-- EXERCISE INSTRUCTIONS --
Could you copy out every one of the following rows word for word, leaving nothing out?

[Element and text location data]

----------

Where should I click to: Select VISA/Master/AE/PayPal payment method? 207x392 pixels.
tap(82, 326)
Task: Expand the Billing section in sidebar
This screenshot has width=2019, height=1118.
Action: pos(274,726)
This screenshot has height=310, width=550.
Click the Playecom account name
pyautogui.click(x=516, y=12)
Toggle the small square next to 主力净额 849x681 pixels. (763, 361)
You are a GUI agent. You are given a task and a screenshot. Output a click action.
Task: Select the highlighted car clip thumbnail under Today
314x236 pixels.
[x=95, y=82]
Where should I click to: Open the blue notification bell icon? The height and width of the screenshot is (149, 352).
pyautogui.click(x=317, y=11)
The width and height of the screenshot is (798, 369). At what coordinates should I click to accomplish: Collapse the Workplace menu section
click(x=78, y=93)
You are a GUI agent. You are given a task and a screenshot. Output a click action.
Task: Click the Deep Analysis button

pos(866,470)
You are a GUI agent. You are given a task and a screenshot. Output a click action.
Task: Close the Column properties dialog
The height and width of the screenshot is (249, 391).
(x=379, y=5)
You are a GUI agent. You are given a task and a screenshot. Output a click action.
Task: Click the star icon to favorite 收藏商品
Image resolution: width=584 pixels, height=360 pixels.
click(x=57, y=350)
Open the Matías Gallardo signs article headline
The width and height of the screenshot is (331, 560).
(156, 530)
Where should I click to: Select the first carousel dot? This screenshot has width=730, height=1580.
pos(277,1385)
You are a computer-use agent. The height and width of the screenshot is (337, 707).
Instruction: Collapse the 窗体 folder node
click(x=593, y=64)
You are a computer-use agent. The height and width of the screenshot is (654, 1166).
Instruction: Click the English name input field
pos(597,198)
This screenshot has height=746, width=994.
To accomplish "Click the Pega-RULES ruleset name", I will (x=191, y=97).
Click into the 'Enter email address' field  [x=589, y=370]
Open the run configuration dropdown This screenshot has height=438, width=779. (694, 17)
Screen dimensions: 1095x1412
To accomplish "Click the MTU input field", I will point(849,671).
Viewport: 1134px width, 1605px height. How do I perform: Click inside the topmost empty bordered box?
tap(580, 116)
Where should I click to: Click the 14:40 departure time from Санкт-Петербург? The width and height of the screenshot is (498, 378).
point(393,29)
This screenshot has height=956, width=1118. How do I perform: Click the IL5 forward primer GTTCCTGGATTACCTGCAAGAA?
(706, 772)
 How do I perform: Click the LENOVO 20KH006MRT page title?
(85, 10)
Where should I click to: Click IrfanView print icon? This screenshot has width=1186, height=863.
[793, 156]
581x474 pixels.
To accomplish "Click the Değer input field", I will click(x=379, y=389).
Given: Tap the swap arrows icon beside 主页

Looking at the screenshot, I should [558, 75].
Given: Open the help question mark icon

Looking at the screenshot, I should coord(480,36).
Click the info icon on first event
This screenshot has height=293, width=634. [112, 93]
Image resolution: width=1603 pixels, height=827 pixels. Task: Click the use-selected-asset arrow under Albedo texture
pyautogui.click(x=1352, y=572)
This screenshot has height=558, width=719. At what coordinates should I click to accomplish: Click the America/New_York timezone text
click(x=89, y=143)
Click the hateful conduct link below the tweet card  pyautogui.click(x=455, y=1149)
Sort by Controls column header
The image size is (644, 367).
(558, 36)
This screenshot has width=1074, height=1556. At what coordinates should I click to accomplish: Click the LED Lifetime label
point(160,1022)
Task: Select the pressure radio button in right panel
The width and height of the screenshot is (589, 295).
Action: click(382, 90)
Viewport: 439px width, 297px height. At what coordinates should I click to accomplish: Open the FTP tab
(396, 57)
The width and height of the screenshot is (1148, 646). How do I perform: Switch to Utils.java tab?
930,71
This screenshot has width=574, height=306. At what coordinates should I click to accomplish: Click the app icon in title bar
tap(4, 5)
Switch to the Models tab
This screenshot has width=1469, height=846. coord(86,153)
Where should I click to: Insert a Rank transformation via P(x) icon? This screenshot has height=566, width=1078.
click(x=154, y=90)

----------

-- CORRECT OUTPUT --
Where should I click to: Select VISA/Master/AE/PayPal payment method? 207x392 pixels.
tap(82, 326)
Task: Expand the Billing section in sidebar
This screenshot has width=2019, height=1118.
Action: pos(274,726)
This screenshot has height=310, width=550.
Click the Playecom account name
pyautogui.click(x=516, y=12)
Toggle the small square next to 主力净额 849x681 pixels. (763, 361)
You are a GUI agent. You are given a task and a screenshot. Output a click action.
Task: Select the highlighted car clip thumbnail under Today
314x236 pixels.
[x=95, y=82]
Where should I click to: Open the blue notification bell icon? The height and width of the screenshot is (149, 352).
pyautogui.click(x=317, y=11)
The width and height of the screenshot is (798, 369). At what coordinates should I click to accomplish: Collapse the Workplace menu section
click(x=78, y=93)
You are a GUI agent. You are given a task and a screenshot. Output a click action.
Task: Click the Deep Analysis button

pos(866,470)
You are a GUI agent. You are given a task and a screenshot. Output a click action.
Task: Close the Column properties dialog
The height and width of the screenshot is (249, 391).
(x=379, y=5)
You are a GUI agent. You are given a task and a screenshot. Output a click action.
Task: Click the star icon to favorite 收藏商品
Image resolution: width=584 pixels, height=360 pixels.
click(x=57, y=350)
Open the Matías Gallardo signs article headline
The width and height of the screenshot is (331, 560).
(156, 530)
Where should I click to: Select the first carousel dot? This screenshot has width=730, height=1580.
pos(277,1385)
You are a computer-use agent. The height and width of the screenshot is (337, 707).
Instruction: Collapse the 窗体 folder node
click(x=593, y=64)
You are a computer-use agent. The height and width of the screenshot is (654, 1166).
Instruction: Click the English name input field
pos(597,198)
This screenshot has height=746, width=994.
To accomplish "Click the Pega-RULES ruleset name", I will (x=191, y=97).
Click into the 'Enter email address' field  [x=589, y=370]
Open the run configuration dropdown This screenshot has height=438, width=779. (694, 17)
Screen dimensions: 1095x1412
To accomplish "Click the MTU input field", I will point(849,671).
Viewport: 1134px width, 1605px height. How do I perform: Click inside the topmost empty bordered box?
tap(580, 116)
Where should I click to: Click the 14:40 departure time from Санкт-Петербург? The width and height of the screenshot is (498, 378).
point(393,29)
This screenshot has height=956, width=1118. How do I perform: Click the IL5 forward primer GTTCCTGGATTACCTGCAAGAA?
(706, 772)
 How do I perform: Click the LENOVO 20KH006MRT page title?
(85, 10)
Where should I click to: Click IrfanView print icon? This screenshot has width=1186, height=863.
[793, 156]
581x474 pixels.
To accomplish "Click the Değer input field", I will click(x=379, y=389).
Given: Tap the swap arrows icon beside 主页

Looking at the screenshot, I should [558, 75].
Given: Open the help question mark icon

Looking at the screenshot, I should coord(480,36).
Click the info icon on first event
This screenshot has height=293, width=634. [112, 93]
Image resolution: width=1603 pixels, height=827 pixels. Task: Click the use-selected-asset arrow under Albedo texture
pyautogui.click(x=1352, y=572)
This screenshot has height=558, width=719. At what coordinates should I click to accomplish: Click the America/New_York timezone text
click(x=89, y=143)
Click the hateful conduct link below the tweet card  pyautogui.click(x=455, y=1149)
Sort by Controls column header
The image size is (644, 367).
(558, 36)
This screenshot has width=1074, height=1556. At what coordinates should I click to accomplish: Click the LED Lifetime label
point(160,1022)
Task: Select the pressure radio button in right panel
The width and height of the screenshot is (589, 295).
Action: click(382, 90)
Viewport: 439px width, 297px height. At what coordinates should I click to accomplish: Open the FTP tab
(396, 57)
The width and height of the screenshot is (1148, 646). How do I perform: Switch to Utils.java tab?
930,71
This screenshot has width=574, height=306. At what coordinates should I click to accomplish: Click the app icon in title bar
tap(4, 5)
Switch to the Models tab
This screenshot has width=1469, height=846. coord(86,153)
Where should I click to: Insert a Rank transformation via P(x) icon? This screenshot has height=566, width=1078.
click(x=154, y=90)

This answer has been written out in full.